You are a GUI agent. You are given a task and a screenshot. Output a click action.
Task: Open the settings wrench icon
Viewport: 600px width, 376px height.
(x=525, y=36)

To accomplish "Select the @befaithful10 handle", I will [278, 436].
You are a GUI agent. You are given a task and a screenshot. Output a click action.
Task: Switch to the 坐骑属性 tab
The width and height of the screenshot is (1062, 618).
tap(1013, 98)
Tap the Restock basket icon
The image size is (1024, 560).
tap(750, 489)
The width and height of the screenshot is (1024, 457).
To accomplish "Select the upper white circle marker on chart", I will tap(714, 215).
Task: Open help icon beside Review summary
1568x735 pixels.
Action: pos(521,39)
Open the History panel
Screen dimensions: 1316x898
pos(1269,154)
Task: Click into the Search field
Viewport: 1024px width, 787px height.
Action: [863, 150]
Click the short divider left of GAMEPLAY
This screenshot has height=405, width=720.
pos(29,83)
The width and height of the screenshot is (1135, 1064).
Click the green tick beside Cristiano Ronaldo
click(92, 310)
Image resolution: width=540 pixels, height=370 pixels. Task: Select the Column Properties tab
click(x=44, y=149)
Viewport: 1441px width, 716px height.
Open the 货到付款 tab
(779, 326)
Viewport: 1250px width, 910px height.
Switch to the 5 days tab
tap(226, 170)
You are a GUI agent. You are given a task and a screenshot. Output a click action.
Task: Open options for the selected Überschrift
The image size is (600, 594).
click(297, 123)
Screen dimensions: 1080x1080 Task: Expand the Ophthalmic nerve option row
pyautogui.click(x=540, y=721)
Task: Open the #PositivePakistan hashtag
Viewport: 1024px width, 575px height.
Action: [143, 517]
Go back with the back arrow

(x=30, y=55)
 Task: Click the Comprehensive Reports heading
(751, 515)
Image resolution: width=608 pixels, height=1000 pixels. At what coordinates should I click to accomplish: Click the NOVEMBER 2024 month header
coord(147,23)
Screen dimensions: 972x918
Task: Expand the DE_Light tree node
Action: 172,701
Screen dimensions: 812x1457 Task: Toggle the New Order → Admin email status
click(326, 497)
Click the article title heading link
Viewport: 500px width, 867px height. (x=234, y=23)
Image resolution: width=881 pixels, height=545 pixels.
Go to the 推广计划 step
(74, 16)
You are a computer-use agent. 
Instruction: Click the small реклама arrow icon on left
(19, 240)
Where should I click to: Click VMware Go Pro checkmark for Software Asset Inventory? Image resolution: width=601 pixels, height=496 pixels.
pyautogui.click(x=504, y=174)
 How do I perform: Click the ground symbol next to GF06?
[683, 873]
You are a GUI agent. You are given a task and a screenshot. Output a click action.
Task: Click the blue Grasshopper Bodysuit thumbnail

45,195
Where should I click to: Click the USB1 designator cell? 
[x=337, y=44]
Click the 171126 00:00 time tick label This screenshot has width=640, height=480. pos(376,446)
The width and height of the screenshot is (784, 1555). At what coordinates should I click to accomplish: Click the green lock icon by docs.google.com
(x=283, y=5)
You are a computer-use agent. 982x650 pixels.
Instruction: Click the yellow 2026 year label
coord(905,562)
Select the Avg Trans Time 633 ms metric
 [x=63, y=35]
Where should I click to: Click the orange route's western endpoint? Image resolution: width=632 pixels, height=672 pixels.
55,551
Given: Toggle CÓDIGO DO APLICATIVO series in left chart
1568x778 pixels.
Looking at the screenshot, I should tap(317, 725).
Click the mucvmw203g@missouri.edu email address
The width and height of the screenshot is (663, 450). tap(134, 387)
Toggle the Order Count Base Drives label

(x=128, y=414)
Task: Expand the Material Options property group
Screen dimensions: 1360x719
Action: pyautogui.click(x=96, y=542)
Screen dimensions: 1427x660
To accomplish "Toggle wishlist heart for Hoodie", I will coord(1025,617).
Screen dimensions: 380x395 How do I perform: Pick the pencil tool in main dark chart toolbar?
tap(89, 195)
◆ ◆ ◆ ◆ ◆
About this exercise:
Going through the material, find each line with the string "will". Then state only how many there are.

Solution:
3